__MATERIAL SHOWN__.
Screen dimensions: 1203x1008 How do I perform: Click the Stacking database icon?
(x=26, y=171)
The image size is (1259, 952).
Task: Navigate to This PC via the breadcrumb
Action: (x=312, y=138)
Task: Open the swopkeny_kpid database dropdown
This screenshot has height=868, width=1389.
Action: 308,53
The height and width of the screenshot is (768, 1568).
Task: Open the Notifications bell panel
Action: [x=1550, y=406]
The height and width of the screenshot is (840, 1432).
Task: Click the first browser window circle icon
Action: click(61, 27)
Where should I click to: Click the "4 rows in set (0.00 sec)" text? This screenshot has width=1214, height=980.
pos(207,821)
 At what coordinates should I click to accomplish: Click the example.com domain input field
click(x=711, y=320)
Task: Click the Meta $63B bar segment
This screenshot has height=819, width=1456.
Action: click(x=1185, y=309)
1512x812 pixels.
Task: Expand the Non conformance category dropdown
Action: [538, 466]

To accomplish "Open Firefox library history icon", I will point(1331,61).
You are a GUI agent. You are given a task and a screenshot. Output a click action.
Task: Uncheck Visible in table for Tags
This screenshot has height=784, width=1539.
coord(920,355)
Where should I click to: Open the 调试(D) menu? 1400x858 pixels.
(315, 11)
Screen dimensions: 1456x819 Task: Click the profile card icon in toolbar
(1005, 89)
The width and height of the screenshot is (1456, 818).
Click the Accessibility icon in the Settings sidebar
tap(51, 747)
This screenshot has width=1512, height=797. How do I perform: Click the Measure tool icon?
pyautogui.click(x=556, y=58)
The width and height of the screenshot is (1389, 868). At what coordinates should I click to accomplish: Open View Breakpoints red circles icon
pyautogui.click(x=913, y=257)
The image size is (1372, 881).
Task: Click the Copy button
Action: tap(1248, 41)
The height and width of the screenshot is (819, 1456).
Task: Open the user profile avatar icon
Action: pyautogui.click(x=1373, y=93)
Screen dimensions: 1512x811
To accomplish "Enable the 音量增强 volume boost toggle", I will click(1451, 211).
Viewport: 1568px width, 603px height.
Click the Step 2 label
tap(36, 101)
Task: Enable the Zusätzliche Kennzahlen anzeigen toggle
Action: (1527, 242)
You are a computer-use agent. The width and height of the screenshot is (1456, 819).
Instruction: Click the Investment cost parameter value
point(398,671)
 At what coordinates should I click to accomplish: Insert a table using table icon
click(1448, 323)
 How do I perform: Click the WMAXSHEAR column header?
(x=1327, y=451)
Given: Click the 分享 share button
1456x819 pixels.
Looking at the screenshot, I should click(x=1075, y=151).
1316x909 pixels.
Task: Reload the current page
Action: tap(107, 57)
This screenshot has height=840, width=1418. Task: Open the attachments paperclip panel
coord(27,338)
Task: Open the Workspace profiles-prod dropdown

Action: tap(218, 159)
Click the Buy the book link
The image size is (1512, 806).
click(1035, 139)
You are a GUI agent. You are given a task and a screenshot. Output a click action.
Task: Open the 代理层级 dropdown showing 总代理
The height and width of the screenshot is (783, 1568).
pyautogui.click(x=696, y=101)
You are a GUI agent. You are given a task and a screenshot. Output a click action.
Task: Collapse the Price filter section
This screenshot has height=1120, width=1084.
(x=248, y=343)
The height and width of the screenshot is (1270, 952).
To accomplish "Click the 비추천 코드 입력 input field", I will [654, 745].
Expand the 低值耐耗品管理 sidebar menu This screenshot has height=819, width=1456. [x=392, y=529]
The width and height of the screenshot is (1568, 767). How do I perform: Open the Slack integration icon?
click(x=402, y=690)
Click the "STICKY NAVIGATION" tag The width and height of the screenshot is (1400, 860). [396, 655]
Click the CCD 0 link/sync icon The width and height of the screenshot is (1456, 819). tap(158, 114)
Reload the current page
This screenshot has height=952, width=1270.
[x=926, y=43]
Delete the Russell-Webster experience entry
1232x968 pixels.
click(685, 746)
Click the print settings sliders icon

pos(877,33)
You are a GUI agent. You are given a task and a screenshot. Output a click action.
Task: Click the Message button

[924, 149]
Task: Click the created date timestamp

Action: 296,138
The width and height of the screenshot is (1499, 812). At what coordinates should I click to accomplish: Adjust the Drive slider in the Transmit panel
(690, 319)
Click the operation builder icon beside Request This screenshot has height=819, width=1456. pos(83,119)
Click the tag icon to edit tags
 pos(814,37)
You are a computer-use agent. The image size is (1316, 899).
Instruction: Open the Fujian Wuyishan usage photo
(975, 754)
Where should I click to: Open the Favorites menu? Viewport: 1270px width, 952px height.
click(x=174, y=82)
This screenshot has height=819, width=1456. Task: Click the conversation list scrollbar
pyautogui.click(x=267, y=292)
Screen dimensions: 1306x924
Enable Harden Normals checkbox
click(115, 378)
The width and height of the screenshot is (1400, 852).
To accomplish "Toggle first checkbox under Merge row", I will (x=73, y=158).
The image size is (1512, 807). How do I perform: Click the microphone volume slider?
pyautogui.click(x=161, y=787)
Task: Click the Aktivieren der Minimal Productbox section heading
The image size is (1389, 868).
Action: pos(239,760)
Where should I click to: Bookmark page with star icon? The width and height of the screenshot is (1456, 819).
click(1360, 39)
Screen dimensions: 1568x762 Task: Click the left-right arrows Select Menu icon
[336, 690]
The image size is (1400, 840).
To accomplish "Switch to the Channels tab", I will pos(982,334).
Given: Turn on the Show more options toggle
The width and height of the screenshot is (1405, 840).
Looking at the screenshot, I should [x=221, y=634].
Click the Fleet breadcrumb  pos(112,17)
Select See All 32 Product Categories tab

__WHAT IS BEING ASKED__. Would you copy out exactly the lines from the one holding "Click the Fleet" through the end of the entries above, both ends included?

__EXERCISE SOLUTION__.
Click the Fleet breadcrumb  pos(112,17)
Select See All 32 Product Categories tab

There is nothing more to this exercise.